**WHAT IS BEING ASKED**
Convert the lines from the start of the records through the line containing "Action: click(472, 468)" into a two-column CSV with the columns request and answer. Each request gets one row, with its text and its answer in separate quoted fields and line breaks replaced by spaces.

**DATASET RECORDS**
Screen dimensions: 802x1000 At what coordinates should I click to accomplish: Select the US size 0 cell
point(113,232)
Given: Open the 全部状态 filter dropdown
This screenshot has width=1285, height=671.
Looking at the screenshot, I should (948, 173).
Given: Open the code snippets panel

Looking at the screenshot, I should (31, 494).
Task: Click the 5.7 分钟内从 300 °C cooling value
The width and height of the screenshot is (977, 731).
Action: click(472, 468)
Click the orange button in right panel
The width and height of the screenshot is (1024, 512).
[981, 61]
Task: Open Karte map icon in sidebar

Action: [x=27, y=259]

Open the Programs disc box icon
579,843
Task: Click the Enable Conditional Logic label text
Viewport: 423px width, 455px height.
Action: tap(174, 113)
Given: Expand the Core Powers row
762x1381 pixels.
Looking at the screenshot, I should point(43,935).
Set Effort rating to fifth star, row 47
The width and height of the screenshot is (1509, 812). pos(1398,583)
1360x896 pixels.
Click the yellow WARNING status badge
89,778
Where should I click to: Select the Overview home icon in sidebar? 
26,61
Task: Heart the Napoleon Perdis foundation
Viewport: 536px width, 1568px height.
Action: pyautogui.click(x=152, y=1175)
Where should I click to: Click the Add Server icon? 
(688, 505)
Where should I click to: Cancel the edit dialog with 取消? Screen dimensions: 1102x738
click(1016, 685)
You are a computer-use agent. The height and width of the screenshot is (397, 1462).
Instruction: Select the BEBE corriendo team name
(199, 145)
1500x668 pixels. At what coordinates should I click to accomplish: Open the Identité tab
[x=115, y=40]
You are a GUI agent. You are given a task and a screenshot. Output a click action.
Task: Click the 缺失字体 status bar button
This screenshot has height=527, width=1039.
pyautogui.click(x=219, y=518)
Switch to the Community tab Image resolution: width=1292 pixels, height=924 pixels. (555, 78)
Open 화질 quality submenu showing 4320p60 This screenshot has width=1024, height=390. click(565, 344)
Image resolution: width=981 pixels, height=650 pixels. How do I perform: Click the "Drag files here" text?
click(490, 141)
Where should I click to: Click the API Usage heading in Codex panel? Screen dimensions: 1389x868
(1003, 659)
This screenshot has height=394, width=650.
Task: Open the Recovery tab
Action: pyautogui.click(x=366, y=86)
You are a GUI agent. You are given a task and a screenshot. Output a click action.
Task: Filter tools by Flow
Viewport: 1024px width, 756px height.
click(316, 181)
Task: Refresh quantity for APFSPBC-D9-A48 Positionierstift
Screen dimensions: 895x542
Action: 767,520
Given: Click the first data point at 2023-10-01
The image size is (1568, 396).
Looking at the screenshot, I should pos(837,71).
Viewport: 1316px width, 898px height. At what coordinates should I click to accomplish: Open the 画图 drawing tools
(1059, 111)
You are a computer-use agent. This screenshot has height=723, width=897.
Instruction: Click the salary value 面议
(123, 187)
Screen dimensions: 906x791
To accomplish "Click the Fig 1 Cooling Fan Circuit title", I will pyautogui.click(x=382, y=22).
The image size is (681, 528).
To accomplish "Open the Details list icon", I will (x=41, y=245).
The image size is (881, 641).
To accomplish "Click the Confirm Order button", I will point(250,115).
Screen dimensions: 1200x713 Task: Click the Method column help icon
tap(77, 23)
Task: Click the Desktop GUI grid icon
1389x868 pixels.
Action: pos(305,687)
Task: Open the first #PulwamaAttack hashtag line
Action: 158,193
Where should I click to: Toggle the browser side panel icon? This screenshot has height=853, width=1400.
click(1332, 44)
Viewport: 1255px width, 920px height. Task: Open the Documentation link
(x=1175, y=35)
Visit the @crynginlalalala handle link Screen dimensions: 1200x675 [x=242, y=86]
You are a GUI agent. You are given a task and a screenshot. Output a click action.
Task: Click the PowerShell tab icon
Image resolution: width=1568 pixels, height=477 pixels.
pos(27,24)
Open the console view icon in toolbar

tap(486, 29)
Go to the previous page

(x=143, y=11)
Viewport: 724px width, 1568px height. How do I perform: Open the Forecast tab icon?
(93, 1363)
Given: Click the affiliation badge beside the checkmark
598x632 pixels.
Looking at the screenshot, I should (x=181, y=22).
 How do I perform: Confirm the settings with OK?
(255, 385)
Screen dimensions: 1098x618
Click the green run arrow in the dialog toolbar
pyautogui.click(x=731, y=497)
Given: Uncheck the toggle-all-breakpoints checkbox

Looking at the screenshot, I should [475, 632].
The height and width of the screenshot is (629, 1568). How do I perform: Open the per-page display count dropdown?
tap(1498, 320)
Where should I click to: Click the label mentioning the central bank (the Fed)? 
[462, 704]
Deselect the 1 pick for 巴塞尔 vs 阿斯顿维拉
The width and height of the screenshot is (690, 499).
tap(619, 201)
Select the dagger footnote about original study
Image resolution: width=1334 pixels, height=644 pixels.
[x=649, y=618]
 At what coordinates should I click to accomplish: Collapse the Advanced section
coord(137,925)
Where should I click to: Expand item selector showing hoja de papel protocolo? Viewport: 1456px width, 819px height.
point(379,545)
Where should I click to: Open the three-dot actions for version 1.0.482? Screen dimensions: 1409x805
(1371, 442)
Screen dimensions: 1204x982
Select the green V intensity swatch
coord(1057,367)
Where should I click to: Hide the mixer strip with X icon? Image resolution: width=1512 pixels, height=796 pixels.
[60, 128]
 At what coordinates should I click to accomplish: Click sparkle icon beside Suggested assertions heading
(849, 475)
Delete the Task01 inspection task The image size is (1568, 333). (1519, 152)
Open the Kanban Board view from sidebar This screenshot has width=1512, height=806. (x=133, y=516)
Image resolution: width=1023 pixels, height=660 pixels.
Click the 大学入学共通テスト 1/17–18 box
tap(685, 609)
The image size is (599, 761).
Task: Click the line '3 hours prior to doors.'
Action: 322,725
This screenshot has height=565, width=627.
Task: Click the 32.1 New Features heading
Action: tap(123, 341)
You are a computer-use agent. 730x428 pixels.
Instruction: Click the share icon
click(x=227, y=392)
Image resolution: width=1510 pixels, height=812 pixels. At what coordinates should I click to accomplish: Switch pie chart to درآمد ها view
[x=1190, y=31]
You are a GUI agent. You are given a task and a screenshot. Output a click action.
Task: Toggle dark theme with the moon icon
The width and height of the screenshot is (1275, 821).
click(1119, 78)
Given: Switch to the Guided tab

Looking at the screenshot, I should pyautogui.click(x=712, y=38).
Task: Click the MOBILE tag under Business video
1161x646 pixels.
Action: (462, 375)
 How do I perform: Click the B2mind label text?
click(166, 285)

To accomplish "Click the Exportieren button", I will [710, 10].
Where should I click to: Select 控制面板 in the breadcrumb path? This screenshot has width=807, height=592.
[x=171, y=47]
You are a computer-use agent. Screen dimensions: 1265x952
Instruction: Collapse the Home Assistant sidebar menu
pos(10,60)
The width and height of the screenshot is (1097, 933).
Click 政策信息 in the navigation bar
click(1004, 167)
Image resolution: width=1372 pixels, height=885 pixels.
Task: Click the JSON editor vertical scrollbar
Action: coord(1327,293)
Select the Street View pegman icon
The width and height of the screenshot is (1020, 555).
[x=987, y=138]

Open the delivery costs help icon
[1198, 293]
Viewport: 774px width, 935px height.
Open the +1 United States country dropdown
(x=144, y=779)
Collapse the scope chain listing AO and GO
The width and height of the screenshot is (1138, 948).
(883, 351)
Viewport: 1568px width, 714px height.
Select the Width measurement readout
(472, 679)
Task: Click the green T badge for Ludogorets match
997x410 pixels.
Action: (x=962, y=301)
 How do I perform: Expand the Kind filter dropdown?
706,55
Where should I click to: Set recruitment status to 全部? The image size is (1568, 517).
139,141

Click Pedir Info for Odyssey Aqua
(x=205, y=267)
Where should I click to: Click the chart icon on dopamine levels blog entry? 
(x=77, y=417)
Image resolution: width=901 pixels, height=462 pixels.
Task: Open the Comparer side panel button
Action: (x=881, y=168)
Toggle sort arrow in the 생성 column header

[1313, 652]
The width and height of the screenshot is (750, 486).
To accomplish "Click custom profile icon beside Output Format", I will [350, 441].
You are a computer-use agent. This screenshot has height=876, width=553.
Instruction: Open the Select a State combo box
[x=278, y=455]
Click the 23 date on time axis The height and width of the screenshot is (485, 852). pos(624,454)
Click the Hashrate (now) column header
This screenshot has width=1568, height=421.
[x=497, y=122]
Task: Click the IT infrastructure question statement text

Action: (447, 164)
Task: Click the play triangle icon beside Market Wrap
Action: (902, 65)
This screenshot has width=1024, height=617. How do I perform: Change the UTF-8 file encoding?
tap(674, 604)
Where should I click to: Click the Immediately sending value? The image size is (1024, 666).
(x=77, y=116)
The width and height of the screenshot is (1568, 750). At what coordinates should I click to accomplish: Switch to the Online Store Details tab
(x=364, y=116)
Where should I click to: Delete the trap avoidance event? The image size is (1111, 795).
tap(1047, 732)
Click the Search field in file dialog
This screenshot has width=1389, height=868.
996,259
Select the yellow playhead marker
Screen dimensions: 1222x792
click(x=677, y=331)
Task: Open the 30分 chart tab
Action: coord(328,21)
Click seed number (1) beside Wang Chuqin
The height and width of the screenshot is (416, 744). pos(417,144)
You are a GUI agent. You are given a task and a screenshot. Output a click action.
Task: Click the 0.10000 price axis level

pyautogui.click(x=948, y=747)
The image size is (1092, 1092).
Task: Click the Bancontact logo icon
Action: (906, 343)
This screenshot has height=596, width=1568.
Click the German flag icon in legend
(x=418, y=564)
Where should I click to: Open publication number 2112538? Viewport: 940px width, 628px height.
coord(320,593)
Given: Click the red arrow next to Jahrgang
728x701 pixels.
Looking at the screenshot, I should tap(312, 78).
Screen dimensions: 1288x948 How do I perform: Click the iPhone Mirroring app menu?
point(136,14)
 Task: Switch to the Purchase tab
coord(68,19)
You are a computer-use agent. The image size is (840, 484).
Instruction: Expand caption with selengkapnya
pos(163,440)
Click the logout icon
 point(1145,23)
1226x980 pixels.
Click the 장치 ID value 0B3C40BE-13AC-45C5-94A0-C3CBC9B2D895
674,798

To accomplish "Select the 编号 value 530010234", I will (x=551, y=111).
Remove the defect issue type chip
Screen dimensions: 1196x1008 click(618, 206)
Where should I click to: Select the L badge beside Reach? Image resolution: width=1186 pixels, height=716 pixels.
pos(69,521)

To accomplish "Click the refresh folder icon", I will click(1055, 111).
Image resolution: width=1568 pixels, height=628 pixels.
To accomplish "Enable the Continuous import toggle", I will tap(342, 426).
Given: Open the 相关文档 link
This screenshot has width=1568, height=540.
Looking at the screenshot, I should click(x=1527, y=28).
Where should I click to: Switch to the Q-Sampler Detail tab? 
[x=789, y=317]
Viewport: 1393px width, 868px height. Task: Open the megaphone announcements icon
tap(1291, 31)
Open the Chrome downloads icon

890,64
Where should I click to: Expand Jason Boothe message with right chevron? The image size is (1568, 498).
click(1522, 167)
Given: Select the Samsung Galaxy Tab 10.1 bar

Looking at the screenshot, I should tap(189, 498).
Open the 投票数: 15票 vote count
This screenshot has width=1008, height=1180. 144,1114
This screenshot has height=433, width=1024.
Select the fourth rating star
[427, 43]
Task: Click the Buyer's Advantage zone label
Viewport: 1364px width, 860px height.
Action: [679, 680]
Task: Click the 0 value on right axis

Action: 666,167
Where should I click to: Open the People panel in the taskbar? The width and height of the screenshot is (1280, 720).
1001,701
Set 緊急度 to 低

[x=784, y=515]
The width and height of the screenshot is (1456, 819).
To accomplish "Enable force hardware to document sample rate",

**TASK ANSWER**
request,answer
"Screen dimensions: 802x1000 At what coordinates should I click to accomplish: Select the US size 0 cell","point(113,232)"
"Given: Open the 全部状态 filter dropdown This screenshot has width=1285, height=671.","Looking at the screenshot, I should (948, 173)."
"Given: Open the code snippets panel","Looking at the screenshot, I should (31, 494)."
"Task: Click the 5.7 分钟内从 300 °C cooling value The width and height of the screenshot is (977, 731).","Action: click(472, 468)"